There are millions more workers who don't struggle openly. They remain silent, collapse in on themselves, become depressed or neurotic, or they turn to religion or drugs or alcohol, they burn out and become nervous
wrecks, go mad or become ill to the point they are no longer able to work efficiently or work at all. In the U.K., one of the industrialised developed centres and certainly not a "third world" country, on any given work day there is an average of 6 million workers and people of working age who are officially too sick to work, that's if you total up the long-term sick and unable to work with the short term sick and those phoning in sick. In 1980 in the U.K. there was 0.5 million of working age on long-term sickness benefit or incapacity benefit. Today the figure is well over 2 million. Against capitalist work and production, for many workers who do not have the strength to struggle openly, the weapon of default is growing ILLNESS. I am myself an unemployed temp worker getting older and tired and ill.

In the sixties and seventies and early eighties, the production line would often be stopped by a strong coherent body of workers forming a strike committee, or shopfloor assembly, or flying picket, or workers council. Today all over the world the production line is just as likely to be stopped by half the workers burning out and falling to pieces on the job, slowing down or even collapsing from exhaustion, while the other half desperately find ways of skiving off, dodging, running away and individually escaping. A dignified organised conscious worker activism or worker militancy, whether in the union or not, is no longer a realistic option for the majority because they are too tired or too burnt out or too drugged up or too ILL. Only a minority are still capable of maintaining it to any extent.

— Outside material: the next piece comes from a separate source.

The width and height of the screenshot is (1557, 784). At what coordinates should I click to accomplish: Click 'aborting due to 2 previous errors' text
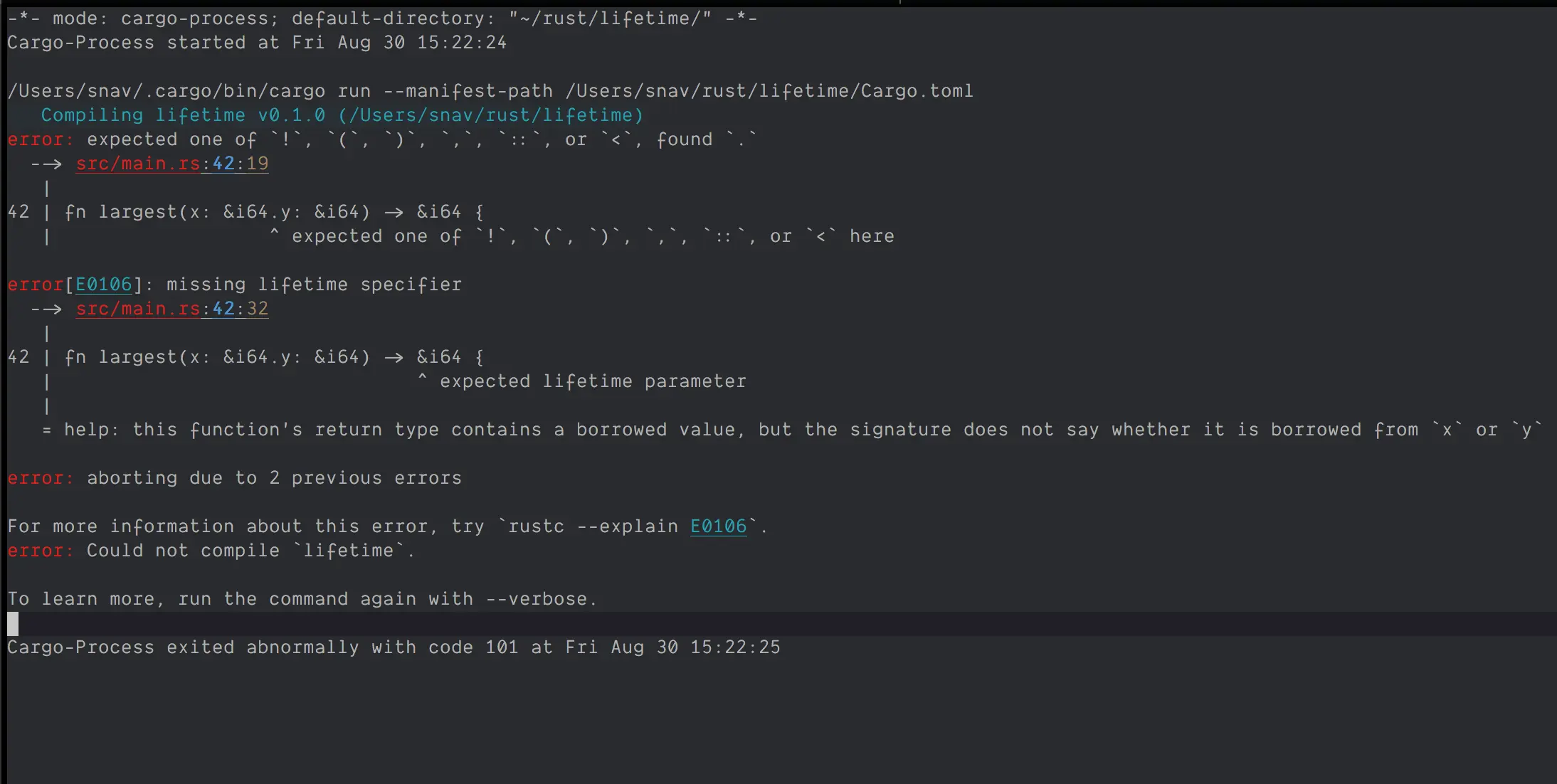(274, 478)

Workers' sickness becomes a major problem, both for them and for capitalist production. Even in social insurrectionary situations such as have recently occurred in Bolivia or Argentine, the formation of "workers councils", or autonomous "union committees" and "strike committees", or "peoples assemblies" is only half the story of the real crisis in the bulk of production. Yesterday production would be periodically interrupted by moments of class formation. Today millions of workers worldwide have been so burnt out and worked to the limits of exhaustion that production is increasingly being stopped indefinitely by physical class-collapse.

The "Proletariat" as a class are irrepairably fragmented, atomised, shattered. But the twist in the tale is that the "capitalists" are losing too. Despite all the humbug talk of "recovery", the social landscape is becoming less successfully dynamically "capitalist". It is becoming more lumpen-bourgeois BARBARIST instead. The social clashes, which in the first place were never strictly totally centred on one big supposed opposition of "Proletariat versus Capital", increasingly break down into a drawn out series of fractured conflicts between a dispersed diverse déclassé mass of billions of humans on the one hand, and a fractious collection of lumpen-bourgeois barbarist elites on the other. Neither a unitary action nor a unified consciousness is instantly possible.

Maybe the silver lining to this gloomy cloud is that we are not going to get one big "Dictatorship of the class-party" with its inherent neo-stalinist dangers, magically leading us to one big total centralist-integralist "Communism". Is it not instead the case that the potential in the real historic movements in the real world right now is for diverse dispersed free and open social revolts leading to many diverse dispersed free and open "communisms"?